Thu, March 22, 11:00am to 12:30pm, Hilton Riverside, 3rd Level - Commerce Room

Abstract

This paper examines the “object biography” of Caravaggio’s Madonna of the Rosary, painted in Rome c.1601 and travelling to Naples, then Amsterdam (via Aix-en-Provence) before being purchased by Rubens and a consortium of Antwerp liefhebbers ‘for not more than 1800 guldens’ and installed in the Dominican Church by 1620. As a “sacred possession”, the Rosary Madonna enjoyed a rich “social life” facilitated by pan-European artist networks. As an ‘independent being endowed with life’ to paraphrase Marx, the circulation of this luxury commodity precipitated cultural transfer.
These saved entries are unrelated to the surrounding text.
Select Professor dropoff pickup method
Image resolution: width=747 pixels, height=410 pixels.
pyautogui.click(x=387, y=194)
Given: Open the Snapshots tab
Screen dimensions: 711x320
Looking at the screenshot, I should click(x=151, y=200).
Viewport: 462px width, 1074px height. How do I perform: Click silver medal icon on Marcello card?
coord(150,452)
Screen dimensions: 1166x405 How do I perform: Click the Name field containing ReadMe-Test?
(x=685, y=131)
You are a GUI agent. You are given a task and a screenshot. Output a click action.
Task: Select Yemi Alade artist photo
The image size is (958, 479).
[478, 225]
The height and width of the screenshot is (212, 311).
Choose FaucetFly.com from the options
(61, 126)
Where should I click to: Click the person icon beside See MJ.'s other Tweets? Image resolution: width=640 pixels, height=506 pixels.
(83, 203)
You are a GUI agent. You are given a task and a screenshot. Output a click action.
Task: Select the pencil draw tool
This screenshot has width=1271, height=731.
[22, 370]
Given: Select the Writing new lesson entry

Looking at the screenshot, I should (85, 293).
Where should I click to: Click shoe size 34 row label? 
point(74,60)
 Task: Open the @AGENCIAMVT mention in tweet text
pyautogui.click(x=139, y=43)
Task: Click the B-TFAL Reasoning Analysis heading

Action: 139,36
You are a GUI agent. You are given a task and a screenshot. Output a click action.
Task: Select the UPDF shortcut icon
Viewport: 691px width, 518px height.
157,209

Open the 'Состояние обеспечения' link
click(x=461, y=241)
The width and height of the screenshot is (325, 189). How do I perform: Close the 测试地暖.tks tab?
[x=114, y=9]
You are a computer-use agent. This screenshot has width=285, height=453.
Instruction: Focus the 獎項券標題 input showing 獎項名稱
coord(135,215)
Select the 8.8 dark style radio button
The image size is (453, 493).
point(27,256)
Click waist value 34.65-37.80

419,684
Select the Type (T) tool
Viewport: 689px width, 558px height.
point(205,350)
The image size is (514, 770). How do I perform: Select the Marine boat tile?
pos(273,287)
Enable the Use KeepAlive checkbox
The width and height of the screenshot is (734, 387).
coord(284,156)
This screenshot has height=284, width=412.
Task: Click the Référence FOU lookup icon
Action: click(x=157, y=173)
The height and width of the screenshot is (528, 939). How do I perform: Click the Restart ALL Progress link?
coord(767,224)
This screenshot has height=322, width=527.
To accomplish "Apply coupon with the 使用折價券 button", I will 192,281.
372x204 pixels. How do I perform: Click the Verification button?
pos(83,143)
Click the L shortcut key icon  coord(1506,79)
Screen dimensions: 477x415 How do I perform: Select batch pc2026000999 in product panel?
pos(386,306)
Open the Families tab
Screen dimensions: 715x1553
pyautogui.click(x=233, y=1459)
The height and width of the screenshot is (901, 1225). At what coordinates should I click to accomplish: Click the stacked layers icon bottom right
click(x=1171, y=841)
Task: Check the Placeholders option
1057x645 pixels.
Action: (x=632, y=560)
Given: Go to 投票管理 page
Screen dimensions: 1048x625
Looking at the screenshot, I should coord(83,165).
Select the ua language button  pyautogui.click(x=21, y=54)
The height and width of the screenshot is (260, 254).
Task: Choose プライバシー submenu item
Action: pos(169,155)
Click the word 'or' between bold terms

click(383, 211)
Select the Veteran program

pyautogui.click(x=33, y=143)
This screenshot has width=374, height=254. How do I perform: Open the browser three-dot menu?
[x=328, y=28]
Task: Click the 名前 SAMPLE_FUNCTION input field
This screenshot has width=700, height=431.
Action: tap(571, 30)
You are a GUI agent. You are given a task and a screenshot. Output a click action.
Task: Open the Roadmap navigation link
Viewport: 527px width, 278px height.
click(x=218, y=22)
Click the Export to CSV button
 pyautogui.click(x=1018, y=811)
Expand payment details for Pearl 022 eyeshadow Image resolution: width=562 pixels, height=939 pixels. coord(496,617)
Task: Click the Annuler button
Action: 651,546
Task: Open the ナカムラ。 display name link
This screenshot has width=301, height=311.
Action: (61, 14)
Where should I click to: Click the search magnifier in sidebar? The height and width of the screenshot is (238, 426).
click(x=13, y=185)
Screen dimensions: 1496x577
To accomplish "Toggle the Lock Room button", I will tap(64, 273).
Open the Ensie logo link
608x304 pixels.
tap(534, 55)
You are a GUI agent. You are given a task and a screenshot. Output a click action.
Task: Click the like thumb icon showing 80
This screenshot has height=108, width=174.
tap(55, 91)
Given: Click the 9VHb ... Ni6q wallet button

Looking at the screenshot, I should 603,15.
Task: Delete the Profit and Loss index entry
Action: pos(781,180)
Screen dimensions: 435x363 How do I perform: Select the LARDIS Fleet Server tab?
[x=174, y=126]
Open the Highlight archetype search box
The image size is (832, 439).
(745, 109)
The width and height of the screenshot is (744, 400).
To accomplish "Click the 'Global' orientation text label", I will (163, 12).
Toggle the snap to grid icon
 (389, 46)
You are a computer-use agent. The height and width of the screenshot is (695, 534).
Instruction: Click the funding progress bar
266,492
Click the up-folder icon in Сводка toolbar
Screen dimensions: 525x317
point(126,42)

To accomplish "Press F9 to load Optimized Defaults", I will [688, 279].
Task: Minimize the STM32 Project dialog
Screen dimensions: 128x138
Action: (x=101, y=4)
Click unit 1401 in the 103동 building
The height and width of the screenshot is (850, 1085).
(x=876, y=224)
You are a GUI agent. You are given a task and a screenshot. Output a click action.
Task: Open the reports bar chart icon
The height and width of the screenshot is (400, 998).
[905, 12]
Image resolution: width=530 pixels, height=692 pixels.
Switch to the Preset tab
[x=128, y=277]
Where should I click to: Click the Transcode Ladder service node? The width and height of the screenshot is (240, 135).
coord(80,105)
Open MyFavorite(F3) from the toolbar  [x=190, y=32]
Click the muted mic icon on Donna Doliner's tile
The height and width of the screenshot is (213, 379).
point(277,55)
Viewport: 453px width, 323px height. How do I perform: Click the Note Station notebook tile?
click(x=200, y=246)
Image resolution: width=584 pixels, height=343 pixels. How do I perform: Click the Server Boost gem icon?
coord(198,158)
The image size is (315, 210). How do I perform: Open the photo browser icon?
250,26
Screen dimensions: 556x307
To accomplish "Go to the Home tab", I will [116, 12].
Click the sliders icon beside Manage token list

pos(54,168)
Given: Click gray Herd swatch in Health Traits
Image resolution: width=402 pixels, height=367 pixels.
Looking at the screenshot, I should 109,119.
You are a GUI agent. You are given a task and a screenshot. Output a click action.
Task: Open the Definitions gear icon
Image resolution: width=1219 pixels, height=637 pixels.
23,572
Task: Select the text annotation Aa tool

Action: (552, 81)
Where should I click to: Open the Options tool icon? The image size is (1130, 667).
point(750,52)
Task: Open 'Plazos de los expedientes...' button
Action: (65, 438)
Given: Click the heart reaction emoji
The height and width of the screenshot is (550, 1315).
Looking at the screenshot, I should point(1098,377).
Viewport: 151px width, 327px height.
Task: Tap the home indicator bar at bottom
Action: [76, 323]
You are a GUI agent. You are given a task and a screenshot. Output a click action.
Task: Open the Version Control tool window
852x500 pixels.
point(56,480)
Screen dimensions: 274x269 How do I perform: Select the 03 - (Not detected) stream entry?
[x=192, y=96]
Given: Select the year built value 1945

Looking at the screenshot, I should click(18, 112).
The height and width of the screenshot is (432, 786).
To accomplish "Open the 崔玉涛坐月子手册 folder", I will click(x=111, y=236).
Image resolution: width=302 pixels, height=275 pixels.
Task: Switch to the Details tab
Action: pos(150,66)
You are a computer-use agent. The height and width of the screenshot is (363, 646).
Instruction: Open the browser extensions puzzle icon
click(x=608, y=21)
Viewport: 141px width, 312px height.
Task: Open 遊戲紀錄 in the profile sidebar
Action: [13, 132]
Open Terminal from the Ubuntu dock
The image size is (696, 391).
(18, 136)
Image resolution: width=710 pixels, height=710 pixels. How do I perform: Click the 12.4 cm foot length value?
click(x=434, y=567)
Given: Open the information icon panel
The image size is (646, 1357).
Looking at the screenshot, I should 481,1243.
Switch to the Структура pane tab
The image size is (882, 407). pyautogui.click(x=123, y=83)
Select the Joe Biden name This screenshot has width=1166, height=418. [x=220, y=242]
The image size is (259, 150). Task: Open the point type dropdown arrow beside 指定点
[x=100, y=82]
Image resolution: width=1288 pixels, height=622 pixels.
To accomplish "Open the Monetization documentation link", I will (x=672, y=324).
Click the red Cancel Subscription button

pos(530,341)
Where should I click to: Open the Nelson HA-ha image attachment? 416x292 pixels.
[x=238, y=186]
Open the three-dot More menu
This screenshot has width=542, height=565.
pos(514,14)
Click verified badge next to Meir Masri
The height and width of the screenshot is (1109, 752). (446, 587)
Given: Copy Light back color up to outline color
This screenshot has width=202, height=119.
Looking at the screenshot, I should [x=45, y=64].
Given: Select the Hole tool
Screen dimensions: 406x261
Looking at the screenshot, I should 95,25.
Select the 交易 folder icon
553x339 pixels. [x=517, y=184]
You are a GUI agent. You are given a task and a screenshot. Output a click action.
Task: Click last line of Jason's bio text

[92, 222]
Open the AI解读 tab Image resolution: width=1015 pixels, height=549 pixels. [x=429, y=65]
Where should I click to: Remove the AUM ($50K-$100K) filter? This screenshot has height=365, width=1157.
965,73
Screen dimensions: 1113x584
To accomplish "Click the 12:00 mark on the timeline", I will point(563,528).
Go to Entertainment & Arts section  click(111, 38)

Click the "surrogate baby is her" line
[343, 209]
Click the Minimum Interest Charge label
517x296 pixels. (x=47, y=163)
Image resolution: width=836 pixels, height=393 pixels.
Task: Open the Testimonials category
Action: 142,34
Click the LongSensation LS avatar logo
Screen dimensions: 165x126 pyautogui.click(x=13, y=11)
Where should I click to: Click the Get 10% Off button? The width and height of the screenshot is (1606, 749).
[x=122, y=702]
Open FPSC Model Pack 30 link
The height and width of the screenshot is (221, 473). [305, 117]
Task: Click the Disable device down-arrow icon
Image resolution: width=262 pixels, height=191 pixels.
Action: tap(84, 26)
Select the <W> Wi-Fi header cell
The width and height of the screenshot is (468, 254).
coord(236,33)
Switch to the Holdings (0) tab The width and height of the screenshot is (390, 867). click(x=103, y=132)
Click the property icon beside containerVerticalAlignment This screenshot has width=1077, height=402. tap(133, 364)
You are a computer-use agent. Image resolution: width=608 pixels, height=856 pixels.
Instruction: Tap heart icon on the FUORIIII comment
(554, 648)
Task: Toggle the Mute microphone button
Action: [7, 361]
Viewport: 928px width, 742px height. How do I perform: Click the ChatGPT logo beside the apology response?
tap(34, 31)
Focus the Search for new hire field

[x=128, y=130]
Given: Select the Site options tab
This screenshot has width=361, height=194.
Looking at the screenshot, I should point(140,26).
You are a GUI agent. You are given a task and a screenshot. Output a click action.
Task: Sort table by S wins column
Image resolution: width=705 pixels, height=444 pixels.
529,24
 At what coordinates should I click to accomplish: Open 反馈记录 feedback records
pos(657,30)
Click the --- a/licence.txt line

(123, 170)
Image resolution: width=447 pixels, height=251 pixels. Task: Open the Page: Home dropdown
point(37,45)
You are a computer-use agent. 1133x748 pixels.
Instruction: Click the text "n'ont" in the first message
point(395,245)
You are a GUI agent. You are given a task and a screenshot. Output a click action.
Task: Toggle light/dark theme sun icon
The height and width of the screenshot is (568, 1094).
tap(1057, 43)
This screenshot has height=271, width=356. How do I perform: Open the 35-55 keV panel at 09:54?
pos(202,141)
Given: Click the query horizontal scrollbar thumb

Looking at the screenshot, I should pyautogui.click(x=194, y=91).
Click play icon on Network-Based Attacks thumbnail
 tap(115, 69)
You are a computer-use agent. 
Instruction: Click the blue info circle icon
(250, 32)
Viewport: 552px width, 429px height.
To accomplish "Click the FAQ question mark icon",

Simultaneously, its own exchange-value skyrocketed to as high as 14,000 gulden before 1630. This paper resists what Didi-Hubermann characterises as the ‘sovereignty of anachronism’ by emphasising not the artwork’s genesis, but its “afterlife” as a ‘polychronistic’ nexus of value-making constantly in flux, the Rosary Madonna’s “Fetishism” as ‘outstandingly great art’ encouraged by van Mander’s 1604 biography and Rubens’ longstanding cultivation of Caravaggio’s “brand equity”.